Recovery Mondays

Ah, Recovery Mondays, how I love you.

A little under a year ago, I was frustrated with how my weekly rhythm of activities seemed to always leave me stressed out and feeling behind. So I did what any good Type A personality would do: I made an extensive list of absolutely everything I wanted to be doing and then I set up an ambitious schedule to cram it all in. In order to make it all add up on paper, (1) I underestimated how long it would take to do my tasks and (2) I was overly-optimistic about how well my children would cooperate. Brilliant, right? I’m sure you can guess how that one worked out.

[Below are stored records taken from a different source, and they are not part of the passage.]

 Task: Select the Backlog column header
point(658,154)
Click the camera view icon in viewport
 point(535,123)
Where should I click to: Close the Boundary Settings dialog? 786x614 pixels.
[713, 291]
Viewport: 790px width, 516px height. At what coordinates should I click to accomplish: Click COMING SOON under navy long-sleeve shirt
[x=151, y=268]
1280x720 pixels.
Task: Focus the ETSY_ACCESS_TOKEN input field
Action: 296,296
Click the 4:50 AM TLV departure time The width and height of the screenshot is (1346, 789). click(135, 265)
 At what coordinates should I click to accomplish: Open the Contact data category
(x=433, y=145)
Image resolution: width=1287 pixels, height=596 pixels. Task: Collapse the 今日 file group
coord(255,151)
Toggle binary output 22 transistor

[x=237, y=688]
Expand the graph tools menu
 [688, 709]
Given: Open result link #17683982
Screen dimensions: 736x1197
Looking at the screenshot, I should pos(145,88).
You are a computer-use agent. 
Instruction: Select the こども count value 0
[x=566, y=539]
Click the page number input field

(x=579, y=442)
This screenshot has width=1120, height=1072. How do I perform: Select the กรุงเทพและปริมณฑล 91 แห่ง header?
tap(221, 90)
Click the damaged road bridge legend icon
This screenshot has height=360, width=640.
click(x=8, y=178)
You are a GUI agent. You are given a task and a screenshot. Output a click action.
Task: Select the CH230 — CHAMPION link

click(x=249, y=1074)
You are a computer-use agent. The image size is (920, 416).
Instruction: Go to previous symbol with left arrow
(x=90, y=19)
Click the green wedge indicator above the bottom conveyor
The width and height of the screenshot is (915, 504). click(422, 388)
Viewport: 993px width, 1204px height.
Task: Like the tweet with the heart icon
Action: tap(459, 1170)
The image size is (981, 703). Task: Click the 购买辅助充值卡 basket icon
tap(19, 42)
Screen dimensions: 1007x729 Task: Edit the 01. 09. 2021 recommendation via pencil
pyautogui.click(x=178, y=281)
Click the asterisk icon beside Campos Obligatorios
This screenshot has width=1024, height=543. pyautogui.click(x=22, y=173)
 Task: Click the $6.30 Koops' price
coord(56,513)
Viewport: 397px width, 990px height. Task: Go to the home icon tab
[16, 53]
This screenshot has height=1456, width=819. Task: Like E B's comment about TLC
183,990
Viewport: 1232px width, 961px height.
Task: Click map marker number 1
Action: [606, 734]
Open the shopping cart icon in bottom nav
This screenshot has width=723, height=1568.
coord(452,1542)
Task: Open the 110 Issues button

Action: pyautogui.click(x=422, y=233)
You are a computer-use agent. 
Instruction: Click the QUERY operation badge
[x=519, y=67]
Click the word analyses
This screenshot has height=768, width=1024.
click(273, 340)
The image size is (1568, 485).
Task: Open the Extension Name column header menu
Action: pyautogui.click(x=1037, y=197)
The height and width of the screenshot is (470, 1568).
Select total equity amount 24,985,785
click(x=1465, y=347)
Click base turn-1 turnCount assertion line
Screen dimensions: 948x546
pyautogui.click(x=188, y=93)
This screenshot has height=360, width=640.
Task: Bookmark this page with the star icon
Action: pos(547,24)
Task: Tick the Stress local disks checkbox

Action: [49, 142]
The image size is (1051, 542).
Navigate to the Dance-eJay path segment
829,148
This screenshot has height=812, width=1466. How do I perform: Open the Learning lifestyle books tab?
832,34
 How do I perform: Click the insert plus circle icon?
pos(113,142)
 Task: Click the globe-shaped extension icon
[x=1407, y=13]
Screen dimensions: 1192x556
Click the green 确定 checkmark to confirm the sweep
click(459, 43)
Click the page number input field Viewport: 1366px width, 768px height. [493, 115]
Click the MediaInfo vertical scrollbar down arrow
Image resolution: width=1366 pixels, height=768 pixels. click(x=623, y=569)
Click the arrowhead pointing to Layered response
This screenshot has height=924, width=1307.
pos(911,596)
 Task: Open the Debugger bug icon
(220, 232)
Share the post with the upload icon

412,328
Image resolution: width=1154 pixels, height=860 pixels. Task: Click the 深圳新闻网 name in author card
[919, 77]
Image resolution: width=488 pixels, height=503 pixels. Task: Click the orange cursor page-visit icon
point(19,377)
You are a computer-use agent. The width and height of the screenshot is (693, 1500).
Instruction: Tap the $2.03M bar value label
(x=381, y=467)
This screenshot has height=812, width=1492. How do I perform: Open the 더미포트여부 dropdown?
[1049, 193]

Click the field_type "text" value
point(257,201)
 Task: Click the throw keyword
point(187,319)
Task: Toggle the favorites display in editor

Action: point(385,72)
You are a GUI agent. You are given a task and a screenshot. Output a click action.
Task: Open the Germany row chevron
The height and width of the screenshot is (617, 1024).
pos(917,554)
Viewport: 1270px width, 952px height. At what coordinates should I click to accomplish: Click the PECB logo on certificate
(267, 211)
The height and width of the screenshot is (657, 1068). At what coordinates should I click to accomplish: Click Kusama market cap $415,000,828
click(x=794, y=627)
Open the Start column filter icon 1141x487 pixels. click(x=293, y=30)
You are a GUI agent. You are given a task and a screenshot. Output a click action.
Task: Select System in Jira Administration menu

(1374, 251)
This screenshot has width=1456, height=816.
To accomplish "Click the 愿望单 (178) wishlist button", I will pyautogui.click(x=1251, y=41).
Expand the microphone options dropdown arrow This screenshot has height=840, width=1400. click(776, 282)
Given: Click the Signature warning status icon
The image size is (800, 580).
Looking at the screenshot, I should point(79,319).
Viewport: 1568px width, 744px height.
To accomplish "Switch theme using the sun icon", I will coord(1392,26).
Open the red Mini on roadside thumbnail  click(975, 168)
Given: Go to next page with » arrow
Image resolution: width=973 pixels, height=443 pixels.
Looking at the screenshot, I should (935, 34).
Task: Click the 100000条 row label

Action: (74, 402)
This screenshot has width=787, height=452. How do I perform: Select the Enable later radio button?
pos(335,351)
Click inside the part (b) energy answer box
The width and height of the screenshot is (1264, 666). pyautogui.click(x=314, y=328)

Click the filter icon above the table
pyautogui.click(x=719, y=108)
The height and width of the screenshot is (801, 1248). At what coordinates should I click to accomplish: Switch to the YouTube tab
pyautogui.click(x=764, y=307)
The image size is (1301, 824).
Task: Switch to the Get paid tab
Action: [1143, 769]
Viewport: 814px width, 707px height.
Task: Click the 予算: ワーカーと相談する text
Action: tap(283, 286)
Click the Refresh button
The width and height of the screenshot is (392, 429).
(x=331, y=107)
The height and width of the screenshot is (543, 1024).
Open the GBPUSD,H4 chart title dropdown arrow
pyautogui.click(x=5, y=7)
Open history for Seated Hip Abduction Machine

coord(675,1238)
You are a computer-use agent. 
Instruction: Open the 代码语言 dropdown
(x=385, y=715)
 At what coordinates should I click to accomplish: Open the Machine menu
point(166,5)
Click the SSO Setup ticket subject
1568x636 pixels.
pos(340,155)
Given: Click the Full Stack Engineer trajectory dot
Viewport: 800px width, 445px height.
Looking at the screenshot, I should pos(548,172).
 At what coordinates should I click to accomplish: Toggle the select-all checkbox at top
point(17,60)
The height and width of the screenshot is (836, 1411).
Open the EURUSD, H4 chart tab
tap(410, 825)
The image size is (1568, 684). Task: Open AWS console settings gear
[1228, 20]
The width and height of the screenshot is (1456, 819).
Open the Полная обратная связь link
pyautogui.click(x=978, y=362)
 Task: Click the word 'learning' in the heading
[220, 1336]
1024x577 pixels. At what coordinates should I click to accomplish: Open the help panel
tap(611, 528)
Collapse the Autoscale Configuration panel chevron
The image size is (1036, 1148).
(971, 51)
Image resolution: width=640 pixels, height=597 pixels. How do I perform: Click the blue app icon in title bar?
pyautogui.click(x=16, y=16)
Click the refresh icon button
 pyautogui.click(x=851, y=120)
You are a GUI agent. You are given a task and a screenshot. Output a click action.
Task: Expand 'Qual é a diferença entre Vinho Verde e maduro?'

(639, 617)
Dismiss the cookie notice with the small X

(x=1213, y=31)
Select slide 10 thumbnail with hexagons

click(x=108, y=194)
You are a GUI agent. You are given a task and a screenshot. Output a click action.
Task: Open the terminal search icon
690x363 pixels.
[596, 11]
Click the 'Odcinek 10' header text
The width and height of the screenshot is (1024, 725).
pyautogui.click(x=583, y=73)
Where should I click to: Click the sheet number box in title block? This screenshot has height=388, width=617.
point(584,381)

Well, when that exercise served to make me feel even worse about myself and my home- and schedule-management abilities, I had a blessed little epiphany: I needed to take the idea of realism to the extreme. I contemplated my daily responsibilities and how they made me feel. Bit-by-bit, I came to understand that I don’t actually dislike many of my tasks, I just don’t like to do them in a rush, or without sufficient preparation, or all-at-once. Also, I am slow. For the sake of my mental wellbeing, I need to account for my slowness in my scheduling.

So I started to formulate some general principles for managing my schedule and my home. Here are the former. Maybe later I’ll write about some of the householdy stuff too. If anyone cares. (By the way, this is the first time I’ve actually typed these things up. I’m not that Type A.)

  1. Mondays are for recovering from the weekend. They are for resting and getting the house back into good working order and sitting still to think about your calendar and your grocery list. They are not for play-dates or doctor’s appointments or errands. They are most definitely not for grocery shopping.
  2. Tuesdays seem like a nice day for grocery shopping. But only if you’ve written a list first.
  3. Whatever day you do go grocery shopping, do not plan to cook dinner. Either stick it in the crock-pot first thing in the morning, or pick up a rotisserie chicken while you’re at the store.
  4. Also don’t plan to cook dinner on days you’re running a lot of errands or spending all day at a play-date or outing. Make liberal use of the crock pot. Or ask your husband to bring home carry-out. (Though at our house we try to limit carry-out to once every two weeks or so.)
  5. If you have a long, busy day out of the house, plan to stay home the next day. The little guys will need quiet and rest. You will too.
  6. Do not plan to get anything accomplished after the boys go to bed at night. Despite your long to-do list and your best-laid plans, you will be too tired. Sit still and read your blogs and don’t feel guilty about it.
  7. Weekends are for quality time as a family, parties and other social stuff, sleeping in, and big household projects. They are not for everyday household chores, save the most basic of dish-washing duties.
  8. If you’re planning a party or getting ready to go on a trip, do as much of the preparation as possible a few days in advance. No matter what, the day-of will be very full and stressful. Limit the last-minute tasks so you have the wherewithal to enjoy your event.
  9. Try to limit your activity on Saturday evenings so you don’t resent getting up for mass on Sunday mornings.
  10. The weekend thing in #7 goes especially for Sundays. Be sure to make a concerted effort to enjoy and appreciate your loved ones on Sundays. Don’t do activities that feel like work to you. Rather, do activities that bring you joy, even if (like gardening or writing) they may seem like work to someone else.

Anway, these principles are mine, tailored to my personality and my circumstances. You can’t have them. (I say lovingly.) Or rather, you can have them if you want them, but you probably don’t, because they won’t fit you like they fit me. But, if you’re feeling anything like I was about a year ago, perhaps you could do something like I did back then: take a pause and evaluate your daily responsibilities and how they make you feel. And then be über-realistic about how you might approach your schedule to minimize your stress.

Just a thought from me, sitting at my kitchen table, on this rainy, quiet, lovely Recovery Monday.

Kitchen Table

5 thoughts on “Recovery Mondays

  1. We might be distantly related…or, at least, everything on this list seemed sane and spot-on and the sort of thing that has to happen in our world if we (me+fam) are not to get grumpy.

  2. Julie, It’s interesting to hear how each mom/family creates a “rhythm” that is right for them. Mondays are sacred in our weekly calendar, too, though we handle them a bit differently. We also don’t do playdates or appointments. The day is dedicated to grocery shopping and laundry, so that if nothing else is accomplished during the week, we at least have food and clean clothes (though they often sit in baskets for, um, a while). We generally also limit playdates and appointments to mornings – afternoons are for down time, maybe a little laundry folding, and preparing for dinner. If we do anything else, all hell usually breaks loose in the evenings. Anyway, I always accomplish less that I hope too, but I also have adjusted my goals to align them more with what reality is.